Among the various heat stimulation methods, fluidotherapy was found to be the most effective in increasing skin temperature, and as a result, fluidotherapy was used to continuously apply heat stimulation in our investigation. The present study involved 30 adult stroke patients: 19 men and 11 women with a mean age of 67.9 years. The measurement of edema in both the affected and unaffected sides prior to the experiment were obtained in the morning using a forearm volumeter under conditions that would not affect the edema. The mean arm volume in the unaffected and affected sides was 566.52 cc and 659.73 cc, respectively, in men, with a difference of 93.21 cc. In women, those respective values were 404.09 cc and 498.27 cc, with a difference of 94.18 cc. Reassessment following three weeks of fluidotherapy (1 session per day) using the same method as the pre-experimental assessment demonstrated that mean arm volume on the affected side was 598.52 cc in men, a decrease of 61.21 cc from three weeks earlier, while the value was 421.27 cc in women, a decrease of 77 cc from three weeks earlier. A K-MBI assessment was performed to determine the capacity to perform ADL, while BBT was performed to investigate hand dexterity on the affected side. The mean K-MBI score was 46.10 ± 4.27 points prior to treatment, interpreted as “in need of maximal assistance”, whereas the mean score following three weeks of therapy was 49.96 ± 4.34 points, indicating an improvement in clinical interpretation to “in need of partial assistance.” With respect to BBT, the mean number of blocks transferred in one minute was 21.13 ± 3.63 prior to treatment and 23.20 ± 3.42 following three weeks of therapy, showing a slight, but statistically insignificant improvement after fluidotherapy.

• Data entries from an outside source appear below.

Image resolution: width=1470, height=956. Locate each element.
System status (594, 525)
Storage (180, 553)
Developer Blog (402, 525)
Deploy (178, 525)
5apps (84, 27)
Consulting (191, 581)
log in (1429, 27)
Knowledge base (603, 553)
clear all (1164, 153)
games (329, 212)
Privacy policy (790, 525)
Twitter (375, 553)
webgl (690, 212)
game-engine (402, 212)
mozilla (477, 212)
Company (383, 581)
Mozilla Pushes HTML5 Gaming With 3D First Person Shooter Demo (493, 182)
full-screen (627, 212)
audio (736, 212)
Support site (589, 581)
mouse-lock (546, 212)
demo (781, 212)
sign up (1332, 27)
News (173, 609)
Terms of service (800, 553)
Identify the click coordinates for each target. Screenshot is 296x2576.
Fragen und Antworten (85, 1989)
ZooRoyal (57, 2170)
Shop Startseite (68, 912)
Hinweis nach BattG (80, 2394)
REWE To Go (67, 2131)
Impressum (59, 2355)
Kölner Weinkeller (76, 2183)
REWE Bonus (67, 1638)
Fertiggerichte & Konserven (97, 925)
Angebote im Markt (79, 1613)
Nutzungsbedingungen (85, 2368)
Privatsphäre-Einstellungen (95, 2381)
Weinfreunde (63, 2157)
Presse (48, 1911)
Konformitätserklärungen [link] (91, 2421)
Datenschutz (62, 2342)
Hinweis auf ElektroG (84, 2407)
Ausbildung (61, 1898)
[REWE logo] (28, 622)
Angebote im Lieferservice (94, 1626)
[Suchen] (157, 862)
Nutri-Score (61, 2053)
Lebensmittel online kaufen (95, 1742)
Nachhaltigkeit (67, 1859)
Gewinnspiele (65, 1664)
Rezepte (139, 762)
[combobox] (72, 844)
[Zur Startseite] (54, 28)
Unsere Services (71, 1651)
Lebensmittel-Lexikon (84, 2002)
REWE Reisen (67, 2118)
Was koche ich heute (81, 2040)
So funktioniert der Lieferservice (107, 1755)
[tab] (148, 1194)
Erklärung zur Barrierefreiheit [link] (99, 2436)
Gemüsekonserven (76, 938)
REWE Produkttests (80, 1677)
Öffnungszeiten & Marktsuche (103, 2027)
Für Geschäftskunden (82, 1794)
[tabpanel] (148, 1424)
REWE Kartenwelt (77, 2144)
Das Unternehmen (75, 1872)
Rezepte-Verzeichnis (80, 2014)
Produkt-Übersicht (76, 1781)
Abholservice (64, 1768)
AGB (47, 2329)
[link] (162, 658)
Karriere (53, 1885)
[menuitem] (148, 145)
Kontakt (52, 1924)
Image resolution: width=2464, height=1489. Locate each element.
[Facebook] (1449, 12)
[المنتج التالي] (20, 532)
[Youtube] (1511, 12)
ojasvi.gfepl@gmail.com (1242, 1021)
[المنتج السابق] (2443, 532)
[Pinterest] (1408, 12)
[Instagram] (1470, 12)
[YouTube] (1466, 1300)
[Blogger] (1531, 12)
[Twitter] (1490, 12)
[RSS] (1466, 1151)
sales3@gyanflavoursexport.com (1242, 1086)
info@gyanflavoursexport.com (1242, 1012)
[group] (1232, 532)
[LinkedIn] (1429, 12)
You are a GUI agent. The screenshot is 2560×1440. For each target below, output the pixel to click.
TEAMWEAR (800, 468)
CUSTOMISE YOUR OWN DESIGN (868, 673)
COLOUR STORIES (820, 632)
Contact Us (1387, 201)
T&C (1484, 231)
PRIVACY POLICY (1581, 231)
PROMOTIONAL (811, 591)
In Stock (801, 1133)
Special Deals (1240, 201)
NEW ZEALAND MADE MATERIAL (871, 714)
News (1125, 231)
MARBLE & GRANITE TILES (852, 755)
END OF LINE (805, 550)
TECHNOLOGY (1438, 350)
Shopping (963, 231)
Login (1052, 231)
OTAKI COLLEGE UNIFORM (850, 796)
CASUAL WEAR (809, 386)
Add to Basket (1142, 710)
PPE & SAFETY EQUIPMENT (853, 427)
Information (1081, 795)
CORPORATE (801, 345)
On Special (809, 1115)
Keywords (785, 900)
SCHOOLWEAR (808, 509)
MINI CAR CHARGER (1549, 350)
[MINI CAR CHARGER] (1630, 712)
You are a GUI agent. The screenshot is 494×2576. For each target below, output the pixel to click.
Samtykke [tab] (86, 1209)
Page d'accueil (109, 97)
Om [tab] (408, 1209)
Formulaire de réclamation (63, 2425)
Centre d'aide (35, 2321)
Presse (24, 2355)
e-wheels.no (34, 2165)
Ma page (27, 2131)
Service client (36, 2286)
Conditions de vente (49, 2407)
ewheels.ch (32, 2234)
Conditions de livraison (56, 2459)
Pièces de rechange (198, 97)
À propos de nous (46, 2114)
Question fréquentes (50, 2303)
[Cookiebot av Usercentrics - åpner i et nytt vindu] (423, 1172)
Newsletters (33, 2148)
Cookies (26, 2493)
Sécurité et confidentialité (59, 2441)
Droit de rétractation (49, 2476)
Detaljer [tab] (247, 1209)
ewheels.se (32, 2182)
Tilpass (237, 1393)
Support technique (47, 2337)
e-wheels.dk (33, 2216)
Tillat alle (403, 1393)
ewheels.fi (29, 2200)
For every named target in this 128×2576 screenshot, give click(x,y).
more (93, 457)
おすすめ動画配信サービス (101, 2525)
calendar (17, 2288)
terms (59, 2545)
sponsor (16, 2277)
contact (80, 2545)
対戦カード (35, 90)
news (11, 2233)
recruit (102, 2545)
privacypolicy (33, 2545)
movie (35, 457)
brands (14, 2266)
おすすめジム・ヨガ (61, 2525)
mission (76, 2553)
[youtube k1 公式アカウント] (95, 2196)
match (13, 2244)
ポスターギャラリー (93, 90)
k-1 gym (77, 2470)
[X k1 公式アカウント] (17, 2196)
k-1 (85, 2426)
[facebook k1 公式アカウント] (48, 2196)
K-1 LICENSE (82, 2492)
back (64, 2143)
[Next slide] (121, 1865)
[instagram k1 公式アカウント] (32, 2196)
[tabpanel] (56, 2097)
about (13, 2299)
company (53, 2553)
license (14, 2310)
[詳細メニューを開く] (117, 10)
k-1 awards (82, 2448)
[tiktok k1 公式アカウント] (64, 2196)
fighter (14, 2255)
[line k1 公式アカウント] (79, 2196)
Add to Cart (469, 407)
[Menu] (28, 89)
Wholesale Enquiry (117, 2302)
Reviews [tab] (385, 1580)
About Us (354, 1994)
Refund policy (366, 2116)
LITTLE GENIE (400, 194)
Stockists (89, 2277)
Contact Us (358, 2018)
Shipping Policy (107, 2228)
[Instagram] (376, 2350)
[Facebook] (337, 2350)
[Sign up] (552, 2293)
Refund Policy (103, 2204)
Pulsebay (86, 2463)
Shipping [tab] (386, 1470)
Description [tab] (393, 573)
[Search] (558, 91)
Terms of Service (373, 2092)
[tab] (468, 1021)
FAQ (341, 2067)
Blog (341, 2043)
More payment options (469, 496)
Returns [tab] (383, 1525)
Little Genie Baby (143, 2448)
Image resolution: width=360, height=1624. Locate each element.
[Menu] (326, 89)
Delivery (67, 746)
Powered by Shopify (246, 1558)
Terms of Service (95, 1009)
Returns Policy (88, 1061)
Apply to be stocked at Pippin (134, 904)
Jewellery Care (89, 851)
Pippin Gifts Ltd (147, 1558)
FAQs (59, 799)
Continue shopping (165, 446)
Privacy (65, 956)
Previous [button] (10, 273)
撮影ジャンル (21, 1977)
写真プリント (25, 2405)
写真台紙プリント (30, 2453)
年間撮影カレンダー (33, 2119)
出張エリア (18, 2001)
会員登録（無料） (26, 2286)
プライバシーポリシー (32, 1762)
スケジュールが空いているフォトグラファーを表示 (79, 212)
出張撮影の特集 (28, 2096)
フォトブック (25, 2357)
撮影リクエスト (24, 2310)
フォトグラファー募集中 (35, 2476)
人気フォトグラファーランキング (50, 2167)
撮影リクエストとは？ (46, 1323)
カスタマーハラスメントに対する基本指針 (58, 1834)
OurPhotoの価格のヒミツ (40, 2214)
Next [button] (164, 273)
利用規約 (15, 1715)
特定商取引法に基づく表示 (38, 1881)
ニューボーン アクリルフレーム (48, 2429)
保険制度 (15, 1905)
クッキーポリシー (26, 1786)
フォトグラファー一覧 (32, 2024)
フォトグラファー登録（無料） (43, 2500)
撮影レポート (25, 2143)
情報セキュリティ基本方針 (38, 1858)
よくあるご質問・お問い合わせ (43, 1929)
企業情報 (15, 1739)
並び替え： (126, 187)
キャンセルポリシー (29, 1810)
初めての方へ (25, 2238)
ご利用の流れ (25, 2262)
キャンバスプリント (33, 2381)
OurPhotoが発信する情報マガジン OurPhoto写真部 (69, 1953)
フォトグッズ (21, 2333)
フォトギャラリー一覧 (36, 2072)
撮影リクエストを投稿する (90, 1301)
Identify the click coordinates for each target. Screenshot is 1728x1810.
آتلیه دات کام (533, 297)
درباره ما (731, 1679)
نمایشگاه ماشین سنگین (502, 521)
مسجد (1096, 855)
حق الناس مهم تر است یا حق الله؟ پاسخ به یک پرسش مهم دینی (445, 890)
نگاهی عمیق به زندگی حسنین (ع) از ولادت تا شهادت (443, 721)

Previous studies using fluidotherapy showed the same results as decreasing upper limb volume, but some other results were also confirmed. Kim reported that the tactile function and upper limb volume reduction were significantly improved in the experimental group that applied flouidotherapy and occupational therapy16). Lee also showed a upper extremity volume, upper extremity function and ADL were statistically significant17). Outcomes in upper extremity function and ADL are presumed to be due to differences in general characteristics of the subjects. In this study, half of the subjects were over 70 years old and those who had a period of 3 months or more. Therefore, early intervention of fluidotherapy is expected to be more effective for patients with relatively young and short duration of illness.

A limitations of this study was that it did not compare the experimental group with the control group. The number of subjects was insufficient and various evaluation tools related to the function of the hand were not used. Therefore, future studies should be conducted to prove the effect of reducing the edema and improving the hand function by using the control design and more various evaluation tools.

In conclusion, our findings indicate that fluidotherapy was effective in reducing edema, and such reduction in edema had a positive impact on reducing discomfort in performing ADL in afflicted patients. Although some participants showed positive outcomes with respect to hand dexterity, these improvements were not statistically significant. In the clinical setting, fluidotherapy should be considered for patients with stroke and edema to improve comfort when performing ADL. In the future, studies should build on our results by examining the efficacy of fluidotherapy for enhancing sensation in the hands.